Roadmender (also known as Northampton Roadmender or the Roadmender Centre) is a live music venue in Lady's Lane, Northampton, England. Housed in a former school building, the venue has become an iconic part of the town's cultural landscape. As the only major live venue in Northampton, Roadmender has played a significant role in shaping the experiences of generations of local music enthusiasts. It remains the most recognised indie club remaining in regular operation, particularly following the closures of Bass Clef in 1999 and the Irish Centre in 1997.

==History==
The Roadmender started life as a youth club built in an entirely different location to the one on which it operates today. Named after the 1902 book by Michael Fairless, the club was established to cater for the "no-collar" boys and girls of the Boroughs area of Northampton. Jill Harrold wrote:

By 1937 the club nearly had 400 members and the club moved its headquarters to Gloucester House in Far Cotton. The departure of founding father Mr Harrison in 1939 didn’t curb the rapid growth of the organisation.

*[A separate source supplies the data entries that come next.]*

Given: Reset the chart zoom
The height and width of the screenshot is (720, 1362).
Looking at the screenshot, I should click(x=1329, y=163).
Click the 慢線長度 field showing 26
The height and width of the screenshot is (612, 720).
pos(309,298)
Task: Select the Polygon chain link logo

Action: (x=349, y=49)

The value of Roadmender to the local community was obvious, so money was found for brand new premises despite the imminent war. The Dalgleish-designed building in Ladys Lane which houses Roadmender to this date, opened in October 1940. Back then; the Duke of Gloucester was National President of the Roadmender movement, while Earl Spencer filled the position as President of the Northampton Roadmender Club. However, there is nothing particularly posh about Roadmender, and everyone has been welcomed throughout the years.

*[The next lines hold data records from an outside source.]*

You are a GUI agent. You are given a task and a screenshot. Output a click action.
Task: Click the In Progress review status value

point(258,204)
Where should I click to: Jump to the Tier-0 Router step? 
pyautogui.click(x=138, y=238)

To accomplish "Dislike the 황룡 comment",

In the 1980s, The Roadmender hosted a community arts program that offered activities such as printing, textiles, music and theatre. These activities were primarily aimemd at supporting the disadvantaged young people for whom The Roadmender was originally established.

From the early 1980s to the late 1990s, The Roadmender was the leading music and arts centre in Northamptonshire. As the largest venue for touring bands between London and Birmingham, it became an essential stop for artists such as Radiohead, Metallica, Oasis, Travis and the Manic Street Preachers. However, its prominence declined following a refurbishment in 1999/2000 which reduced the capacity of its main hall from 1,000 to 850.

Formerly a county council funded arts centre with a remit for arts, dance, live and recorded music, The Roadmender has had a varied history facing closure and bankruptcy several times during a long and complicated history.

Its most recent closure occurred in late 2005 when it lost several hundred thousand pounds of council funding which forced its then owners Roadmender Ltd into liquidation. After several failed rescue attempts the brand and building were sold to Purplehaus, the owners of a nearby nightclub The Soundhaus, who rebranded it New Roadmender. Notable performances since its reopening have included Idlewild, The Maccabees, Marillion, Kate Nash, Biffy Clyro, Finch, We Are Scientists, Little Boots (supported by Ellie Goulding), Deftones, Enter Shikari, Happy Mondays, The Dead South and the NME tour.

Senegalese musician Youssou N'Dour played the Roadmender on 18 December 2002.